Al mismo tiempo, este saberse perteneciendo
a la sabiduría muestra la distancia que nos separa de ella. De ahí que esa
asunción se transforme en anhelo, en deseo que señala una tarea inagotable,
infinita, de conocimiento.
[Tal vez pudiera establecerse un cierto
paralelismo con lo que ocurre con la felicidad. Somos más o menos felices, pero
nuestra felicidad es una felicidad precaria; la felicidad está más allá de
nuestras parciales felicidades; pertenecemos a ella como anhelo, como deseo,
como amantes de la felicidad]
Ahora bien, este no-saber no es una
simple carencia, sino que proporciona una clara noción de saber que permite el
examen crítico de los supuestos saberes y decidir en qué medida se acercan a la
verdad.
Sócrates, consciente de no saber, para
comprobar la afirmación de la pitonisa de que no había nadie más sabio que él,
examina los distintos saberes que se encuentra: el de los que se creen sabios,
los sofistas, la de los poetas inspirados y el de los artesanos. Y su ignorancia
nacida de esa clara noción de sabiduría le permite encontrar las preguntas
adecuadas para examinar el saber del que hacen gala los tenidos por sabios.
Y encuentra que saber de los sofistas es
mera presunción.
Se trata de un discurso levantado sin fundamento que no puede dar cuenta de él.
Los poetas dicen algunas cosas realmente
bellas y verdaderas, pero éstas no proceden de la sabiduría alcanzada por
ellos, sino de la divinidad; animados por las dotes que en sí mismos ven, se
creen sabios y capacitados para hablar de todo, pero en realidad no entienden
ni aquello que han dicho bajo inspiración.

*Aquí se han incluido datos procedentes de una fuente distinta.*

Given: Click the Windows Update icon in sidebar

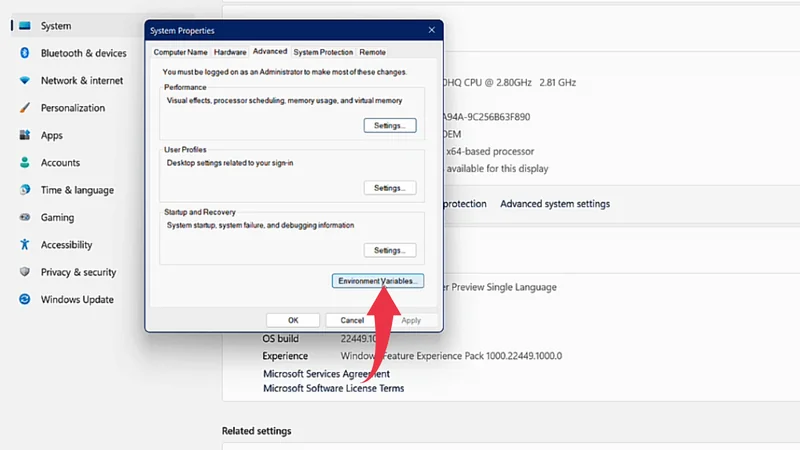Looking at the screenshot, I should (24, 299).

En cuanto a los artesanos, su saber se
ve oscurecido al creerse capacitados para hablar de cosas que iban más allá de
su oficio.
La asunción de nuestro radical no-saber
nos abre dos posibilidades:
a) la investigación sin término de la realidad para ir conquistando
parcelas de saber
b) y la de escucha y contemplación de la realidad, haciéndole espacio para que se manifieste en nosotros.
Ambas posibilidades son compatibles. Y
ambas nos muestran nuestra pertenencia a esa divinidad a la aspiramos y para la
que estamos hechos.
Es lo que nos decía San Agustín en Las
Confesiones: “nos has hecho para Vos y nuestro corazón está inquieto hasta que
descanse en Vos”.
[1]
RUSSELL, Bertrand. La perspectiva científica, 9. Barcelona, 1969.
[2] Es decir, toda los peces
que sacasen en un vez que echasen la red al agua.
[3] Un banquillo de oro con
tres pies.
[4] Diógenes Laercio. Vidas de
filósofos ilustres. (Tr. De J. Ortiz y Sainz), pg.12. Barcelona, 1986.